When you hear that dreaded “C” word there are a lot of things that go through your mind. For me, the first thing I thought was “I don’t want to die.” I can remember it unbelieveably well. My wife had just left the room to go get stuff taken care of for my in-laws to take our daughter for a few days. At that point, we know I had a fractured femur and I was going to need a hip replacement to fix it. My dad had left work and was in the room when the doctor came in and said that they weren’t doing surgery yet. Through the work-up images and everything, they found that something was eating away at my femur. He then told me that something like this makes them concerned for a malignency…. also known as cancer. I didn’t hear anything that he said after that. I honestly can’t remember a word he said. I just remember after he left looking at my dad and telling him I didn’t want to die. The doctor had seen my wife as she was leaving and already told her but I don’t think it had really registered with her yet.
From there, it was a whirlwind of tests and scans and doctors coming in. Eventually they came to the conclusion that I was not in the best place and I needed to get transferred somewhere else. We still didn’t know anything and it took 2 open biopsies when we got to the hospital in Minneapolis along with the 2nd one being sent to Brigham and Women’s Hospital in Boston before we finally knew what I had. That was the first thing I learned through this, patience. When you don’t know anything other than you’re sick, you have cancer, they can’t fix your leg until the cancer is treated, but nobody has any idea what you have…. it’s nerve wracking. My experience with cancer prior to this was my grandfather passing away due to complications from treatment for his lymphoma, my great uncle passing away from it, and I can think of one person we knew from church who passed away. So to me, all I knew was that this is going to kill me and we need to start trying to get rid of it!
That leads to the second thing I learned… giving God control of my life. Ask anyone who knows me, that might have been the hardest part. There was nothing I could personally do to get rid of it. Yeah, I got treatment, tried to stay positive, did what the doctors said… but ultimately, this was out of my control. Looking back, you can see all kinds of places that He was working before we even knew what was going on. My place of work has amazing benefits and worked with me on getting back to work. My wife switched where she worked just over 1 year prior to my leave and they worked with her on getting time off and extending her leave so that she could be with me even after her FMLA was gone. My doctor at home studied under the surgeon in Minneapolis who is on of the best in the country so he got me in to be seen there after the doctors at Mayo, where everyone from my area goes, were all at a conference. When I had been trying to control so many things in my life before, God was still doing His thing and guiding everything.

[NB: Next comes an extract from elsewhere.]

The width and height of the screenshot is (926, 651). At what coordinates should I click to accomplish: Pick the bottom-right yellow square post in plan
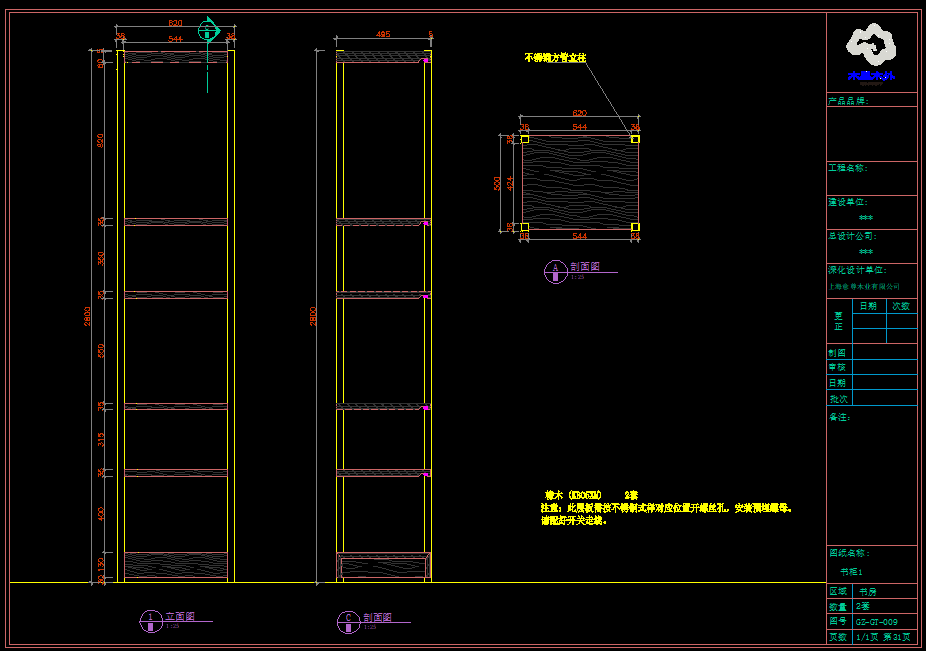[635, 227]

I also changed my career aspirations. Before this, I had dreams of working my way up and getting into at least a VP position. Spending as many months away from my daughter showed me that I really don’t need or want that. I want to be able to come home after work and not be thinking about it. I want to be there for all of her games or concerts or whatever she ends up doing as she gets older. Sure, you can find a good work life balance in those types of positions, but it is much more difficult. I don’t need to make six figures to give my family a good life. I just need to give them my time and my attention.
What bothers me know isn’t all the same as what used to. Sure, there are things that still get me fired up. I am known as the crotchety old man after all…. but I try to think about them before I get fired up. Is this really something worth getting upset about or putting my time into? Sure, I still get fired up over things that I maybe don’t need to, but it is a lot less often. I’ve realized that while I considered myself a realist, I really wasn’t. I chose to look at the world not through rose colored glasses but in a way that all I could think about was what the worst thing that could happen was. Well, when you have cancer and nobody really knows anything about what you have and you have 2 major surgeries… you have to actually FACE the worst case scenario and look at it head on. I then realized that it really isn’t worth thinking about it until you must.
The people you surround yourself with are critically important. You’d be amazed when this happens just who shows up and who maybe doesn’t. Now, I understand that some people are uncomfortable with these situations and choose to avoid them. And that is totally understandable. More so, people that you didn’t realize cared as much as they do, show up in amazing ways. The news teaches us that the world sucks and so many people are evil. Well…. there may be some truth to that, but there is SO much more good in the world than they show. You just have to actually look for it.
I wish I would have been able to learn these things without going through all of this. That said, I am a stubborn German who doesn’t always listen. God knew that and used a big 2×4 to smack me upside the head to get His point through. Don’t make Him do that to you!! I hope everyone can take at least one thing from my journey. We are all going to go through something at some point in our lives. The way you respond to it, can make all the difference in your life after. Choose to find the “lessons” in every situation. God uses EVERYTHING in our lives for Him even though we don’t always understand what that is right away.